-- READING PASSAGE --
+-------+

After implementing our queue genetic algorithm, we used it to sharpen all three production systems. We used multi-point crossover to separate each variable in the chromosome to ensure that if a chromosome found a strong variable value, it wouldn’t break the bitstring of that variable in half and combine it with half the bitstring of another parent, thus losing the strong variable value. In addition, we were able to set our queue genetic algorithm to run multiple bots in parallel, which allowed us to train each batch of offspring simultaneously, put them in the place of the oldest parent chromosomes, and repeat; this made the training process many times more efficient and allowed us more time to focus on other aspects of the project.
Neural Network
A neural network seemed to be the right tool for the agent to decide which board member to listen to because the neural network is an extremely flexible multivariate function replicator, taking a set of inputs and generating a set of outputs however you would like it to, depending on how many hidden layers it has. We gave the network 5 inputs, including the distances to the wall in front of, behind, and in the direction of motion of the agent, the distance of the closest enemy, and the distance of the closest bullet. We used backpropagation techniques to train the neural network, using the following annotation: if the agent’s distance to a wall is below a threshold value, listen to the maneuvering board member; else, if the agent is near the enemy, use the attacker’s advice; else, if the agent is near a bullet, then defend; else, listen to the attacker.
Evolution
Maneuver
This moving average shows improvement of the chromosome to move around the map without colliding. The bot was awarded a point for every frame alive plus half its speed in every frame to motivate it to move. 280 points were deducted for every collision.
Attack
This moving average shows improvement of the chromosome to attack enemy ship in the map. The bot was awarded 200 points for every kill. No deductions. There was an enemy bot in the map that would move around and also shoot.

+-------+

Saved data entries:
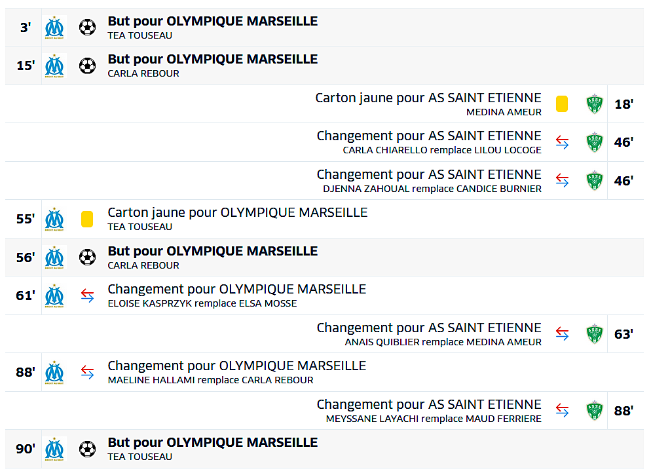Viewport: 651px width, 475px height.
Task: Click the 46' minute marker for CARLA CHIARELLO
Action: pos(623,142)
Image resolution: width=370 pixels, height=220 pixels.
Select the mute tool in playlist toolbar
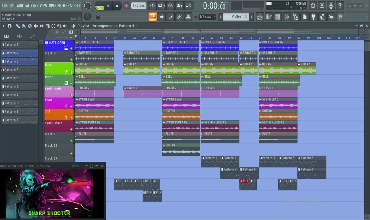pos(36,26)
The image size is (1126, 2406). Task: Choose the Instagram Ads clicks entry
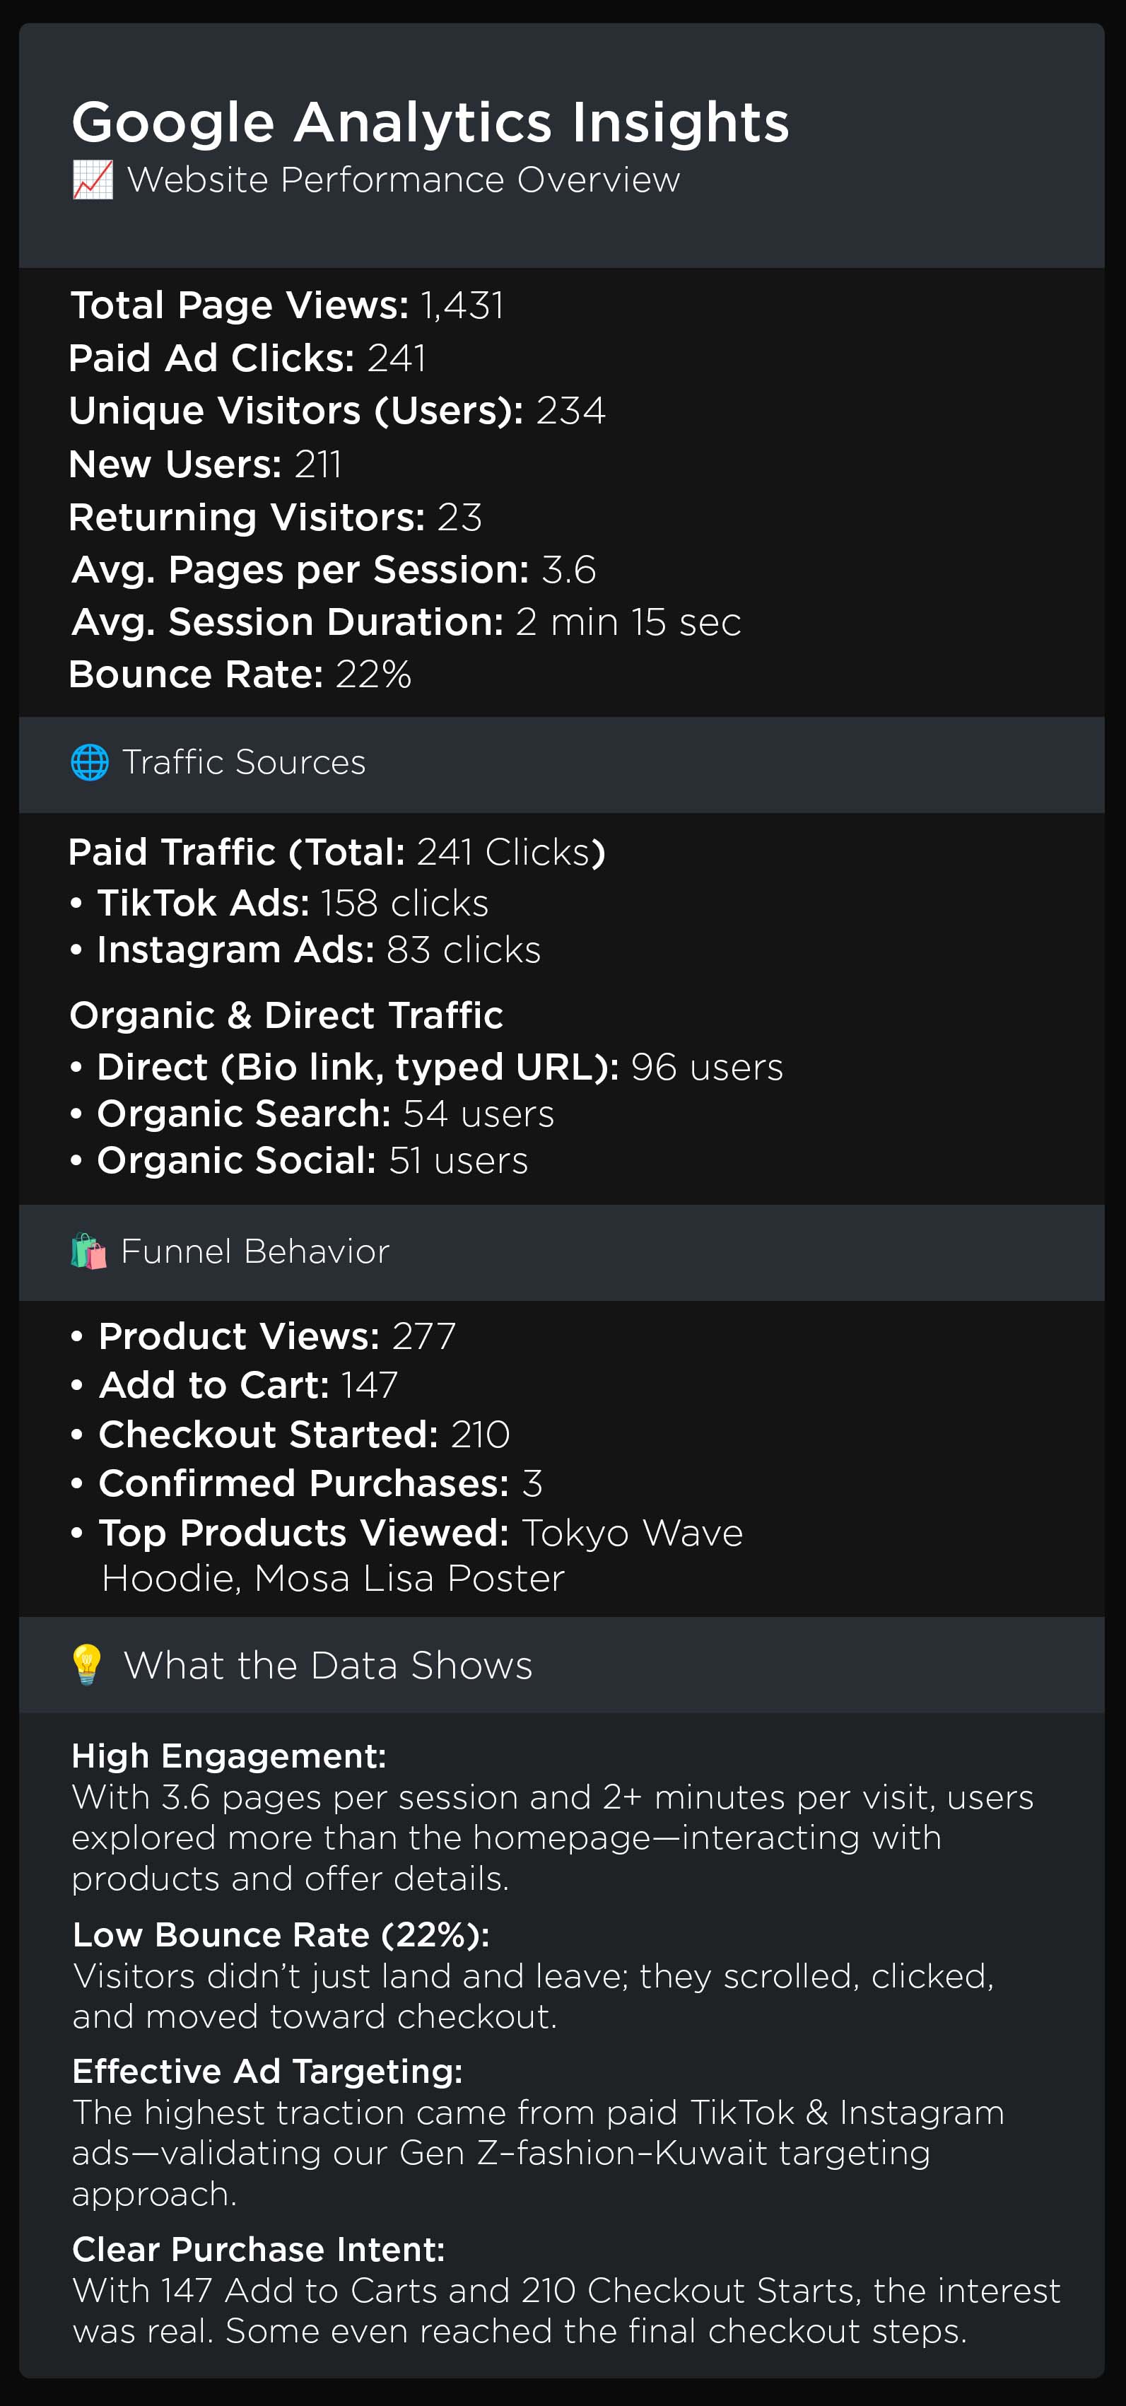[318, 950]
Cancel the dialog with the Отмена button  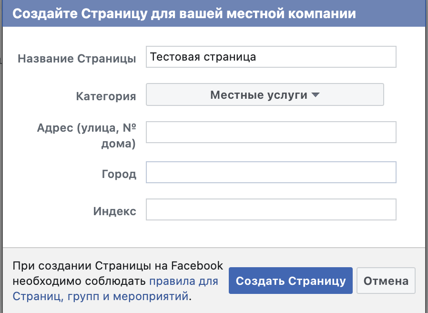click(386, 281)
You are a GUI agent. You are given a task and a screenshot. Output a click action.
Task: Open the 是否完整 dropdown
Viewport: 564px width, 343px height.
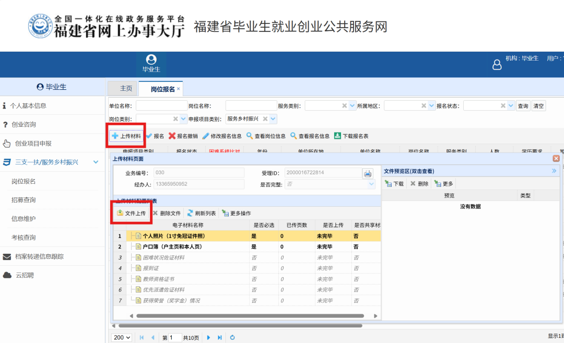pos(371,184)
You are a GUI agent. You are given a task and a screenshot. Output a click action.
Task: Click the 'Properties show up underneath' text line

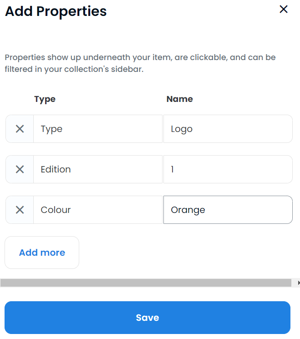click(140, 58)
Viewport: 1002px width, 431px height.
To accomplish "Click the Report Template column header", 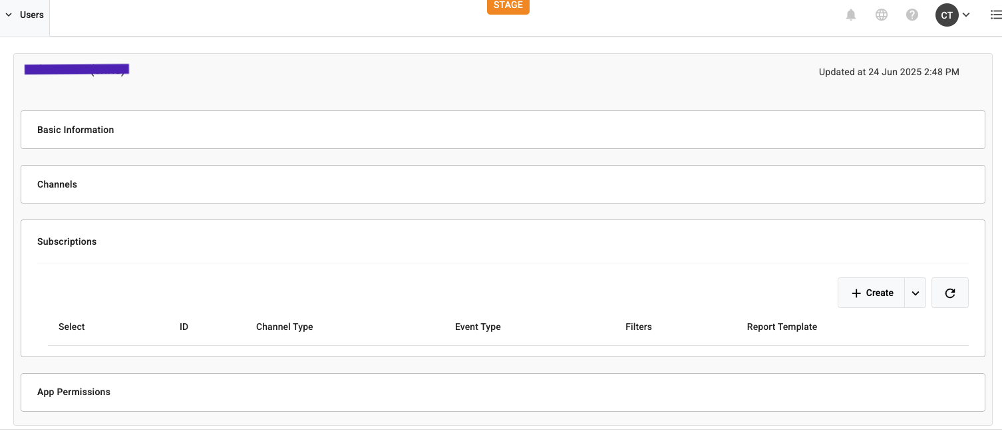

+-------+

-- TASK INSTRUCTIONS --
1) List the five inputs given to the neural network in the bot-training passage.
2) Answer these questions from the bot-training passage:
(a) What kind of crossover was used on the chromosomes?
(b) How many points were deducted for every collision in the maneuver training?
(c) How many points did the bot earn for each kill in the attack training?
3) Please carry on the bot-training passage from its last sentence.

-- SET OF ANSWERS --
1)
- Distance to the wall in front of the agent
- Distance to the wall behind the agent
- Distance to the wall in the agent's direction of motion
- Distance of the closest enemy
- Distance of the closest bullet

2)
(a) Multi-point crossover
(b) 280 points
(c) 200 points

3)
Defense
This moving average shows improvement of the chromosome to defend and dodge the enemy bullet. 10 points for ever frame alive and deduct 280 for a death. 8 enemy bots in the frame always try to shoot the chromosome.
MANEUVER
The adjacent video shows how the chromosome evolved to maneuver around the simple map
ATTACK
The adjacent video shows how the chromosome evolved to shoot down and attack an enemy agent in the simple X-pilot map
DEFEND
The adjacent video shows evolution of a chromosome to defend and dodge bullets being shot towards it by 8 enemy agents.
GAME PLAY
The adjacent video shows the neural net in action. It is switching between maneuvering, attacking and defending based on the environment variables.
Training
After all 3 chromosomes were evolved, it was time to stitch them together in one code. This is where the neural net steps in. We generated 1000 dummy input instances with ground truths. These inputs read 5 variables from the environment like mentioned above. The net's job was to decide which chromosome to activate in any given frame. To put it simply - always stay in the attacking mode until - if near walls than maneuver, if near enemy agent/bullet then defend.
​
The architecture of the net is simple - 1 input layer with 5 perceptrons, 1 hidden layer with 4 perceptrons and 1 output. The output tells which chromosome to activate. The net was learning using back propagation on all 1000 inputs over 100 epochs with a learning rate of 0.1. The net was able to achieve an accuracy of 100%.
OUTCOME
Overall, our project was a success. We saw a strong improvement in the attacking chromosome over time and a decent improvement in the maneuvering chromosome. There was some improvement in the defending chromosome over generations; evading a moving projectile is a very difficult task, and we aim to work more on that production system. However, the neural network operated seamlessly, and we were able to produce a fully operational advisory-board-driven agent. The performance of the agent was very strong relative to previous intelligence designs our group had worked on in the past, and we intend to continue its development further in the future.